[Element and text position data]
★ ★ ★

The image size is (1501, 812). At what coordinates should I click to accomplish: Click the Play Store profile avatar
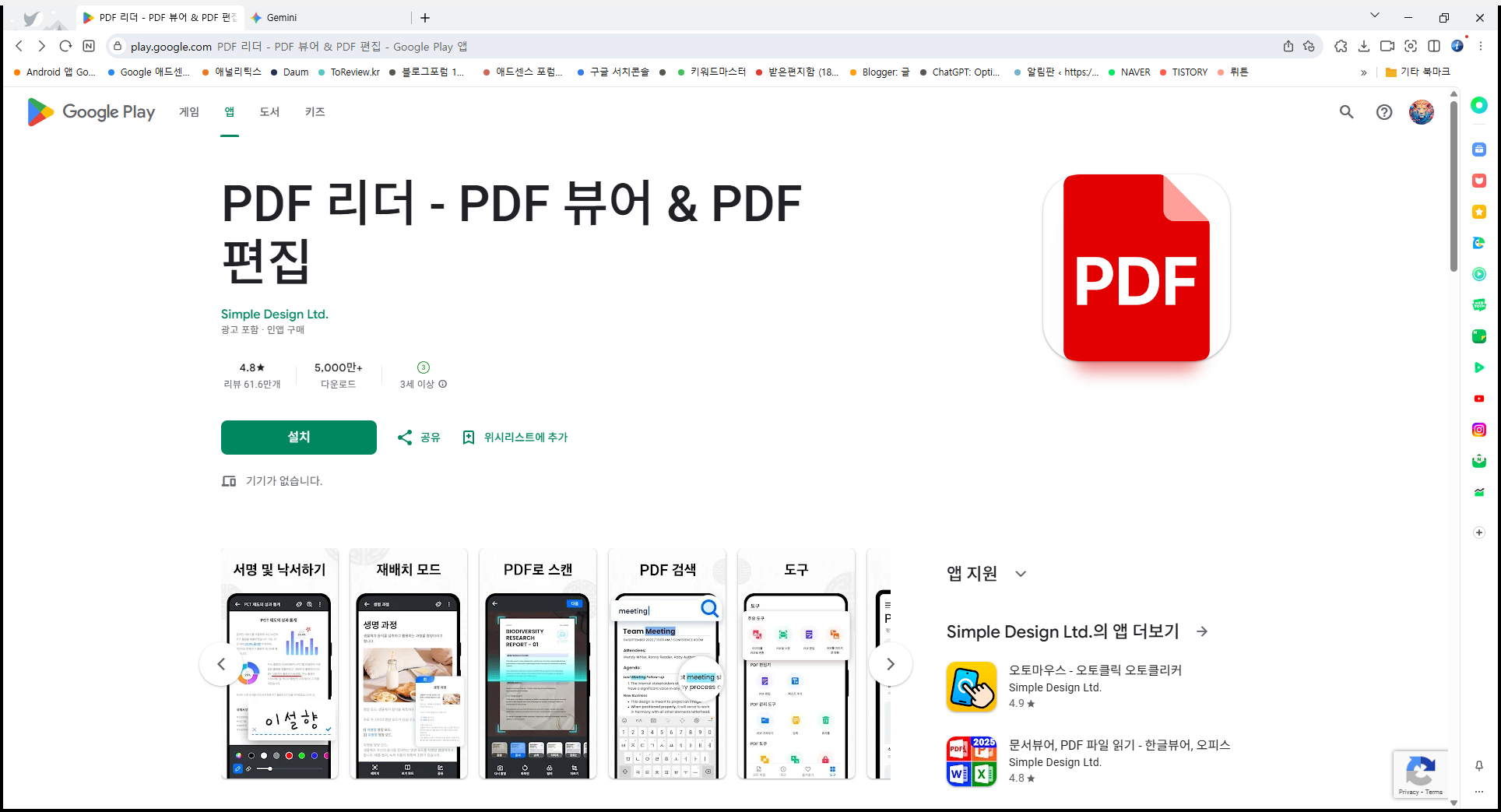[1421, 112]
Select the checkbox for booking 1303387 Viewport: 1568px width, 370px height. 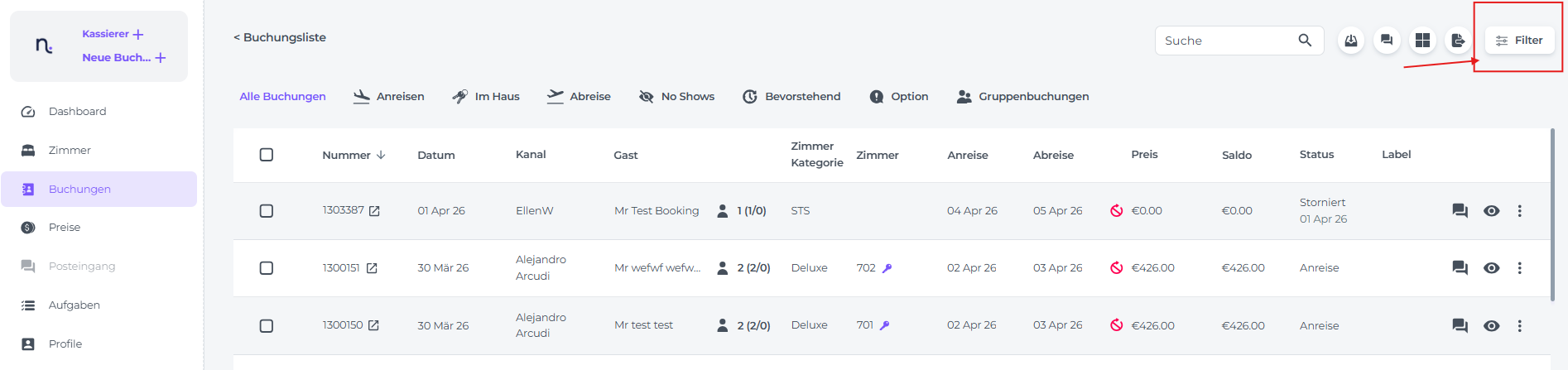[x=267, y=211]
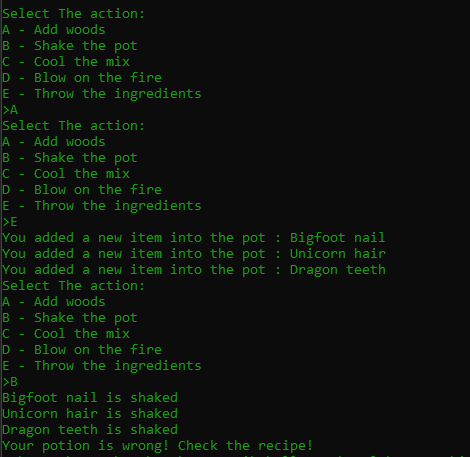This screenshot has width=470, height=457.
Task: Click "Select The action:" below Dragon teeth message
Action: tap(74, 286)
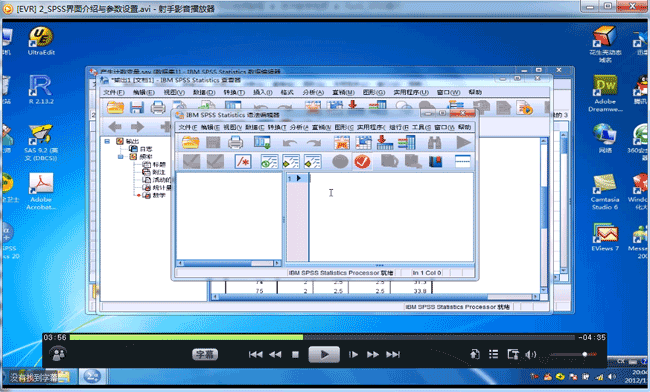Collapse the 频率 node in outline tree
Image resolution: width=650 pixels, height=392 pixels.
pos(121,157)
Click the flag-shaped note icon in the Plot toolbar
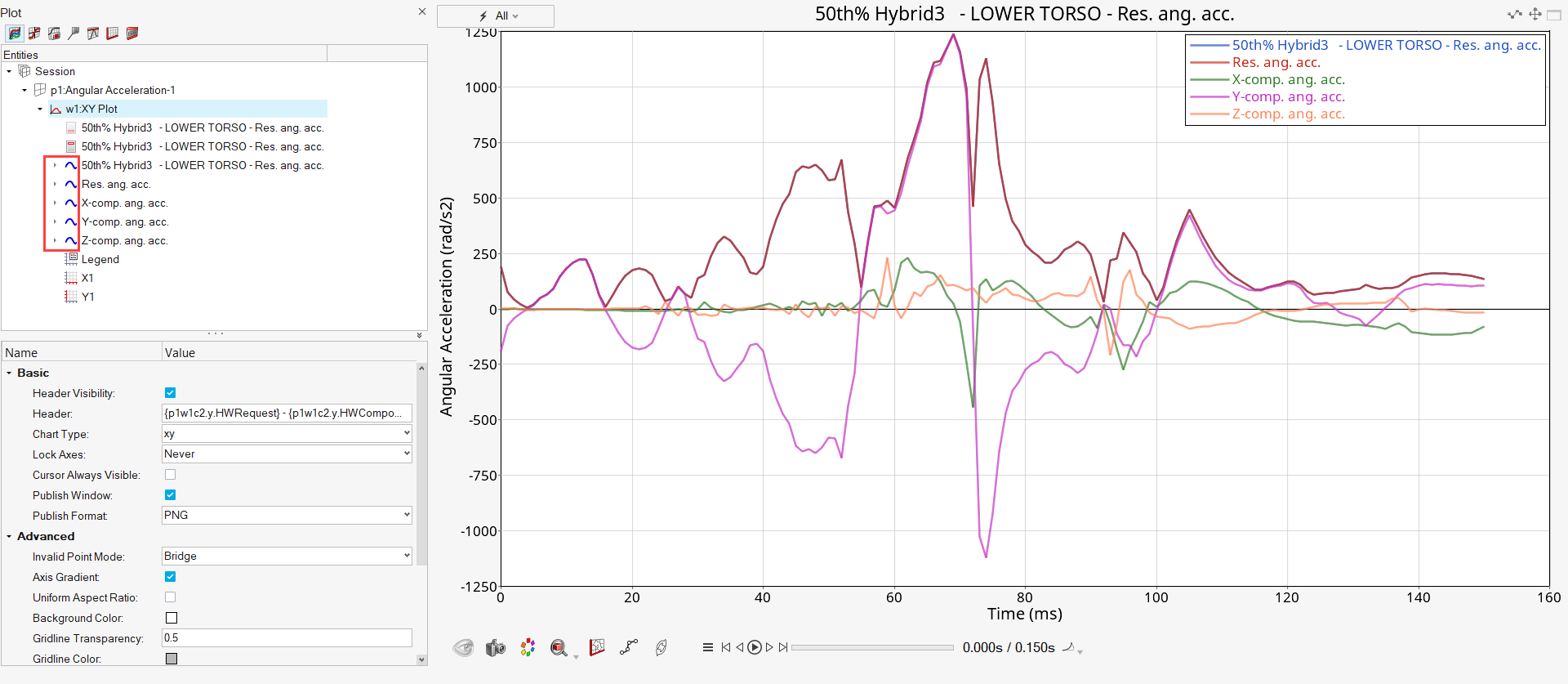Screen dimensions: 1568x684 74,34
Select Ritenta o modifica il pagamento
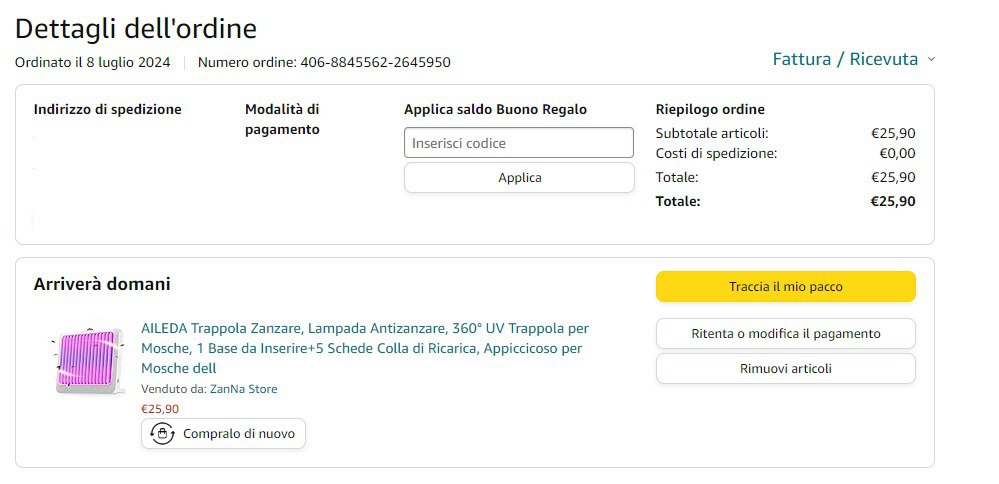Viewport: 999px width, 484px height. pyautogui.click(x=785, y=334)
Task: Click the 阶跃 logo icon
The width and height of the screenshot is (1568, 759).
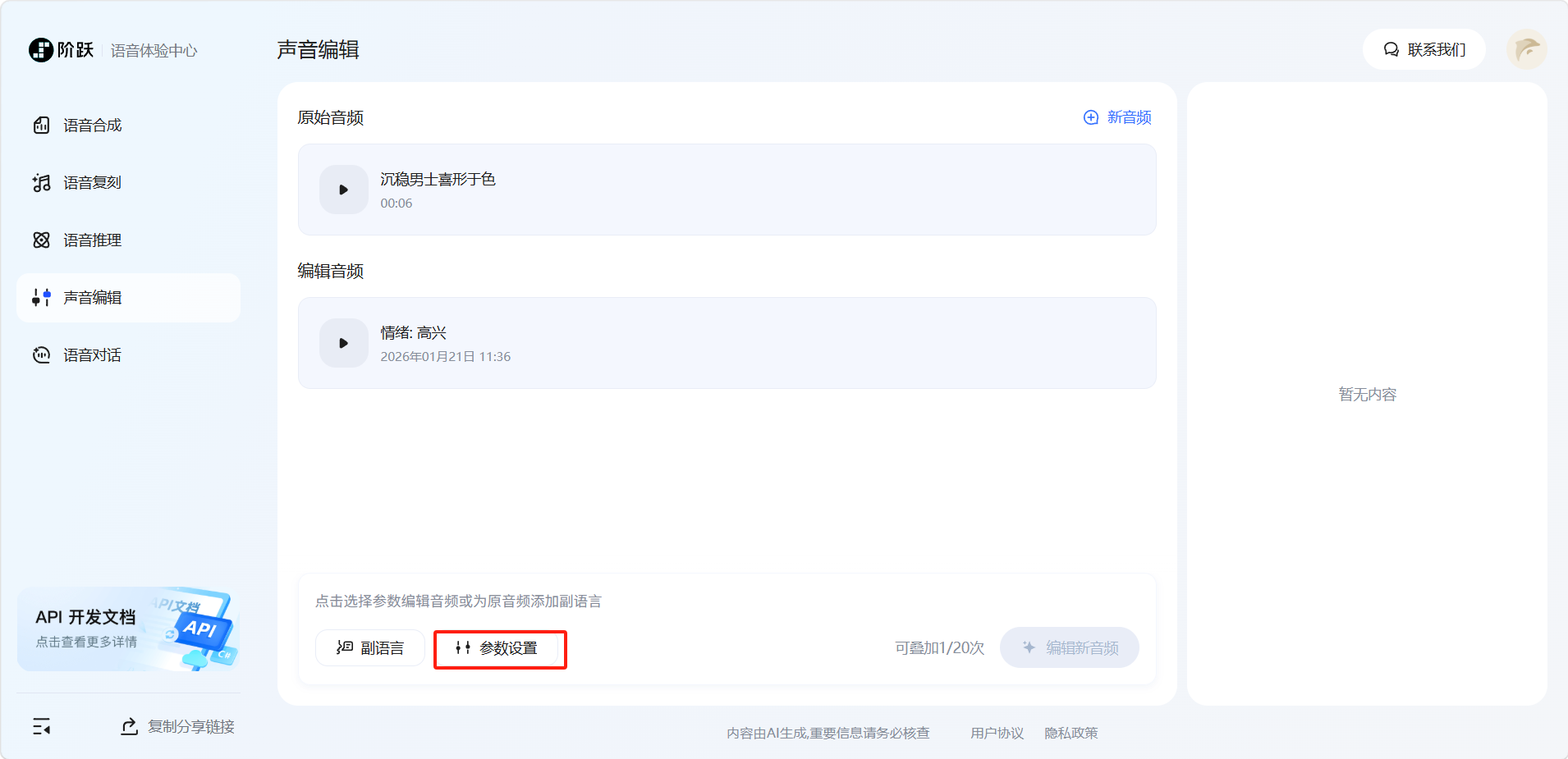Action: [x=41, y=50]
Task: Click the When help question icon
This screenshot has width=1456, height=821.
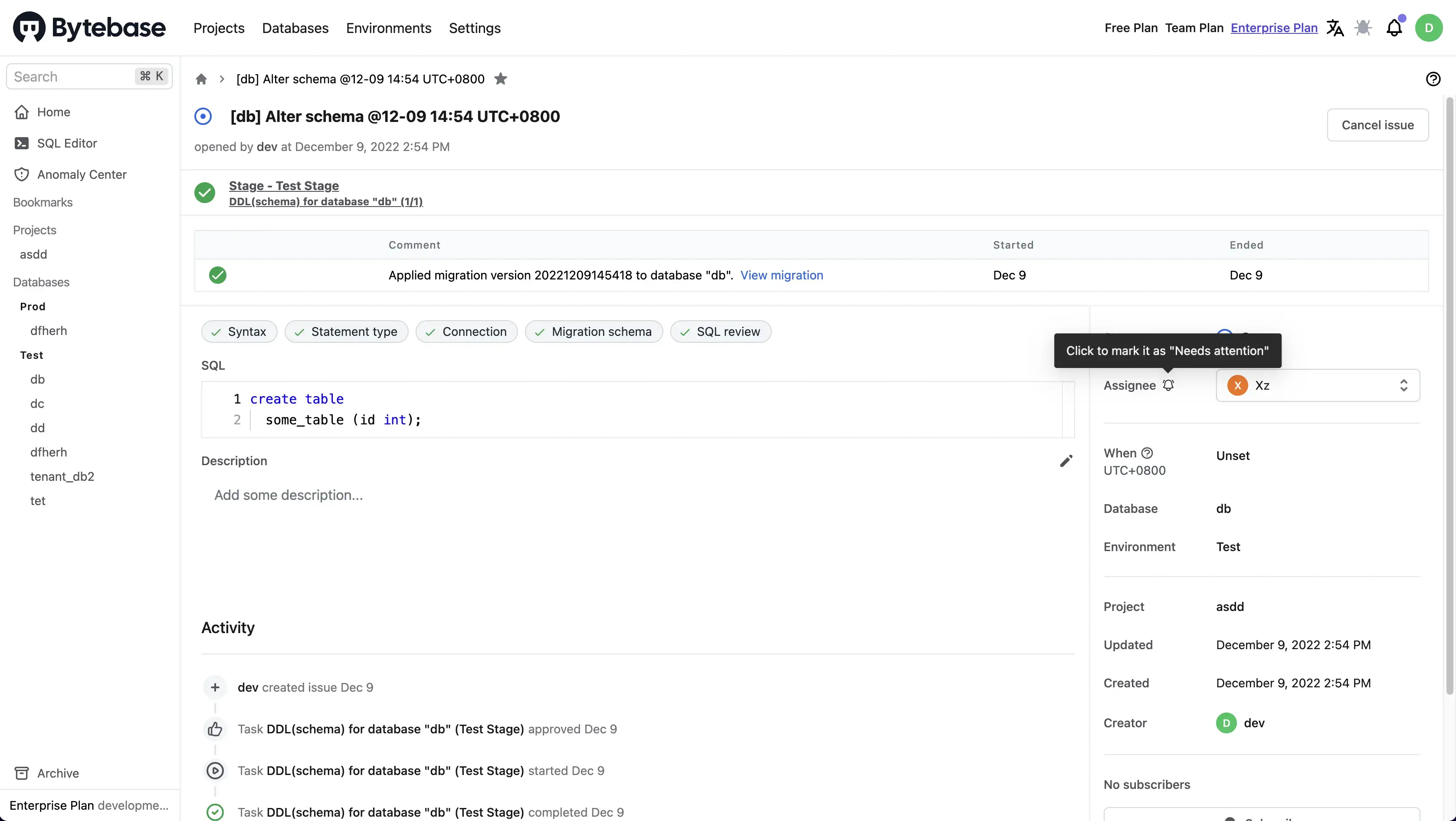Action: [1147, 453]
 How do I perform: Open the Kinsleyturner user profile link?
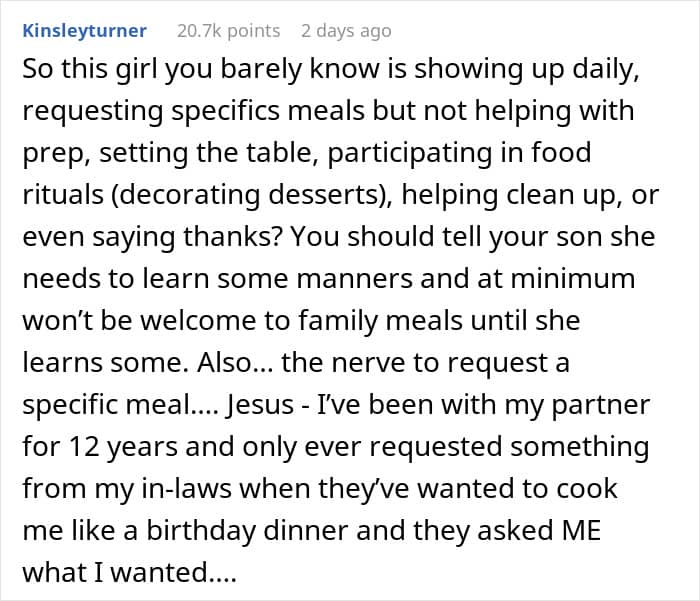tap(84, 31)
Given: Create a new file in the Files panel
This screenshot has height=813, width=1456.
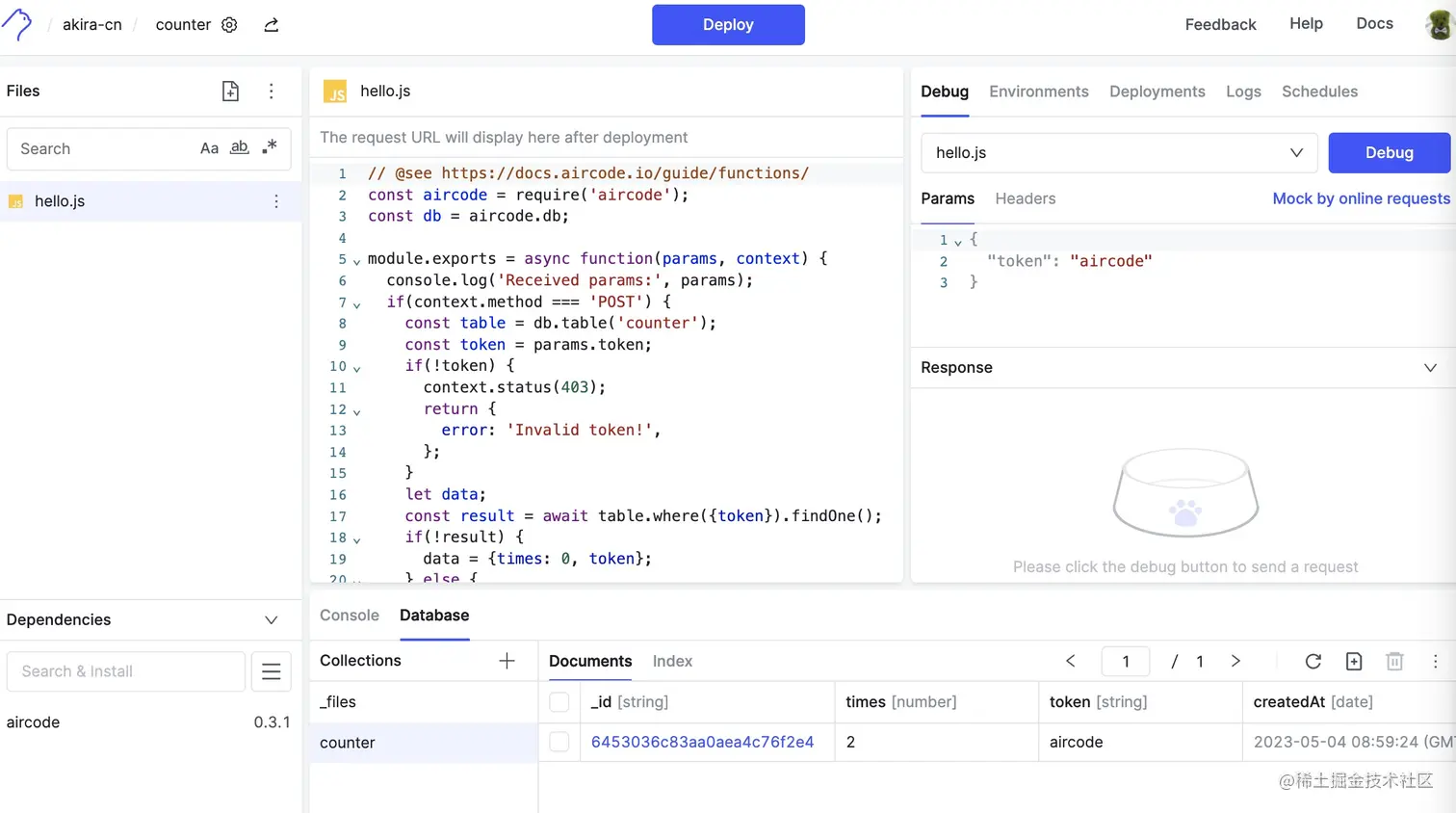Looking at the screenshot, I should 230,91.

★ ★ ★

■ Task to complete
Copy the material word for word, starting at the line that contains "Given: Create a new file in the Files panel" and ending at the end of the material. Leave the pictures out of your copy.

■ Result below
Given: Create a new file in the Files panel
This screenshot has height=813, width=1456.
Looking at the screenshot, I should 230,91.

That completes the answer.